(Saved data entries)
################

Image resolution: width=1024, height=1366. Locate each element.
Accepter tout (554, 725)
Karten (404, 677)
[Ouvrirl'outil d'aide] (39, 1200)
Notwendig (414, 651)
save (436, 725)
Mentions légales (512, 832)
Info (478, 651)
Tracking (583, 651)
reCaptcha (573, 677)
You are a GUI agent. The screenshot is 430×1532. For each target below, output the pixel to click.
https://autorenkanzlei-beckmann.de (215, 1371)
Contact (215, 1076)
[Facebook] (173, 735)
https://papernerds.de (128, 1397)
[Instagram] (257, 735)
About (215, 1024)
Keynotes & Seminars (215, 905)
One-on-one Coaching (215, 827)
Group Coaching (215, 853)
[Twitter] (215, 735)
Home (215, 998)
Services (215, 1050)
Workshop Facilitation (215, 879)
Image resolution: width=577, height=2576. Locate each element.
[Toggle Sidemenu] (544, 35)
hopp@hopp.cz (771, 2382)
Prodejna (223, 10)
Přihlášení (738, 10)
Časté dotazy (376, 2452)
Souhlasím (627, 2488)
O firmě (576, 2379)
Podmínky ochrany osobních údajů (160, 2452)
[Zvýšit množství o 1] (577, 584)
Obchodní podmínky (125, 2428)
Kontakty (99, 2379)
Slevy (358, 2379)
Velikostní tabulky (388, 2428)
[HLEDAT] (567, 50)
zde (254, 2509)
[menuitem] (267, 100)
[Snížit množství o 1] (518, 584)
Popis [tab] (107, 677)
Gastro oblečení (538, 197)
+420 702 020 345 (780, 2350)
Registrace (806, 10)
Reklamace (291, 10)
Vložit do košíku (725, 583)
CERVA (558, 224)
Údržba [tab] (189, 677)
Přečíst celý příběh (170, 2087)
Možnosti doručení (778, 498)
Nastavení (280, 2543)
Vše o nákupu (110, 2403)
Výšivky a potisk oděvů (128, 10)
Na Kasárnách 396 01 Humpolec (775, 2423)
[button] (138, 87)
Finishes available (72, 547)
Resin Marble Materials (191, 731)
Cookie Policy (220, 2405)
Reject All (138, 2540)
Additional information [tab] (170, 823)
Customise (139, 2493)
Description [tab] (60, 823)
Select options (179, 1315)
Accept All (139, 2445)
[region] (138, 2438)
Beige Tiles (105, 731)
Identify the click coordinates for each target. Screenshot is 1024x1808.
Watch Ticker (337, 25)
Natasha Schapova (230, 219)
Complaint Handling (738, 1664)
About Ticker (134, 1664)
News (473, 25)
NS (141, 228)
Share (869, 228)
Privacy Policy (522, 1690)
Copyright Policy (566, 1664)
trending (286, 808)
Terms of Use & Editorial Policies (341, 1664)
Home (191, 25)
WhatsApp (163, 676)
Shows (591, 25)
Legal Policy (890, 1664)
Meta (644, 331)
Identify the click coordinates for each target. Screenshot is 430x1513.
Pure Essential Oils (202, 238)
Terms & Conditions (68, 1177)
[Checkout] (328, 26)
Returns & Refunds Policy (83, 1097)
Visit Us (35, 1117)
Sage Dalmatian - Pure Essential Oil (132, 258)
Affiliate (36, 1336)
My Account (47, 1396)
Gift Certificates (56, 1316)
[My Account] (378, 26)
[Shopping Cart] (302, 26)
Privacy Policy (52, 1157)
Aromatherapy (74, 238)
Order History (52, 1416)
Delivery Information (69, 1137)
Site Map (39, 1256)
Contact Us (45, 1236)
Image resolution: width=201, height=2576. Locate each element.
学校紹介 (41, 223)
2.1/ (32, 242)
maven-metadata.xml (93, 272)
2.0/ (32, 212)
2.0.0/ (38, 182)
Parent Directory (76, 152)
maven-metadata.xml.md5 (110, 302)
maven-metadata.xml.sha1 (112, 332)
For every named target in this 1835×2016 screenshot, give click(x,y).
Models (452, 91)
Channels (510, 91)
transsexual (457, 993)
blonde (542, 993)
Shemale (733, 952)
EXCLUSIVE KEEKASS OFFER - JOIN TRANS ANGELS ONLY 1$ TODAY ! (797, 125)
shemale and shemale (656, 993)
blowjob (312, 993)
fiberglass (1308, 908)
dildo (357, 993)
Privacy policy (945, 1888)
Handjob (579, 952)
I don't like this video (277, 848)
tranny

################

All the data above is to be given again, exactly.

Problem solution:
Image resolution: width=1024, height=1366. Locate each element.
Accepter tout (554, 725)
Karten (404, 677)
[Ouvrirl'outil d'aide] (39, 1200)
Notwendig (414, 651)
save (436, 725)
Mentions légales (512, 832)
Info (478, 651)
Tracking (583, 651)
reCaptcha (573, 677)
You are a GUI agent. The screenshot is 430×1532. For each target below, output the pixel to click.
https://autorenkanzlei-beckmann.de (215, 1371)
Contact (215, 1076)
[Facebook] (173, 735)
https://papernerds.de (128, 1397)
[Instagram] (257, 735)
About (215, 1024)
Keynotes & Seminars (215, 905)
One-on-one Coaching (215, 827)
Group Coaching (215, 853)
[Twitter] (215, 735)
Home (215, 998)
Services (215, 1050)
Workshop Facilitation (215, 879)
Image resolution: width=577, height=2576. Locate each element.
[Toggle Sidemenu] (544, 35)
hopp@hopp.cz (771, 2382)
Prodejna (223, 10)
Přihlášení (738, 10)
Časté dotazy (376, 2452)
Souhlasím (627, 2488)
O firmě (576, 2379)
Podmínky ochrany osobních údajů (160, 2452)
[Zvýšit množství o 1] (577, 584)
Obchodní podmínky (125, 2428)
Kontakty (99, 2379)
Slevy (358, 2379)
Velikostní tabulky (388, 2428)
[HLEDAT] (567, 50)
zde (254, 2509)
[menuitem] (267, 100)
[Snížit množství o 1] (518, 584)
Popis [tab] (107, 677)
Gastro oblečení (538, 197)
+420 702 020 345 (780, 2350)
Registrace (806, 10)
Reklamace (291, 10)
Vložit do košíku (725, 583)
CERVA (558, 224)
Údržba [tab] (189, 677)
Přečíst celý příběh (170, 2087)
Možnosti doručení (778, 498)
Nastavení (280, 2543)
Vše o nákupu (110, 2403)
Výšivky a potisk oděvů (128, 10)
Na Kasárnách 396 01 Humpolec (775, 2423)
[button] (138, 87)
Finishes available (72, 547)
Resin Marble Materials (191, 731)
Cookie Policy (220, 2405)
Reject All (138, 2540)
Additional information [tab] (170, 823)
Customise (139, 2493)
Description [tab] (60, 823)
Select options (179, 1315)
Accept All (139, 2445)
[region] (138, 2438)
Beige Tiles (105, 731)
Identify the click coordinates for each target. Screenshot is 1024x1808.
Watch Ticker (337, 25)
Natasha Schapova (230, 219)
Complaint Handling (738, 1664)
About Ticker (134, 1664)
News (473, 25)
NS (141, 228)
Share (869, 228)
Privacy Policy (522, 1690)
Copyright Policy (566, 1664)
trending (286, 808)
Terms of Use & Editorial Policies (341, 1664)
Home (191, 25)
WhatsApp (163, 676)
Shows (591, 25)
Legal Policy (890, 1664)
Meta (644, 331)
Identify the click coordinates for each target. Screenshot is 430x1513.
Pure Essential Oils (202, 238)
Terms & Conditions (68, 1177)
[Checkout] (328, 26)
Returns & Refunds Policy (83, 1097)
Visit Us (35, 1117)
Sage Dalmatian - Pure Essential Oil (132, 258)
Affiliate (36, 1336)
My Account (47, 1396)
Gift Certificates (56, 1316)
[My Account] (378, 26)
[Shopping Cart] (302, 26)
Privacy Policy (52, 1157)
Aromatherapy (74, 238)
Order History (52, 1416)
Delivery Information (69, 1137)
Site Map (39, 1256)
Contact Us (45, 1236)
Image resolution: width=201, height=2576. Locate each element.
学校紹介 (41, 223)
2.1/ (32, 242)
maven-metadata.xml (93, 272)
2.0/ (32, 212)
2.0.0/ (38, 182)
Parent Directory (76, 152)
maven-metadata.xml.md5 (110, 302)
maven-metadata.xml.sha1 (112, 332)
For every named target in this 1835×2016 screenshot, give click(x,y).
Models (452, 91)
Channels (510, 91)
transsexual (457, 993)
blonde (542, 993)
Shemale (733, 952)
EXCLUSIVE KEEKASS OFFER - JOIN TRANS ANGELS ONLY 1$ TODAY ! (797, 125)
shemale and shemale (656, 993)
blowjob (312, 993)
fiberglass (1308, 908)
dildo (357, 993)
Privacy policy (945, 1888)
Handjob (579, 952)
I don't like this video (277, 848)
tranny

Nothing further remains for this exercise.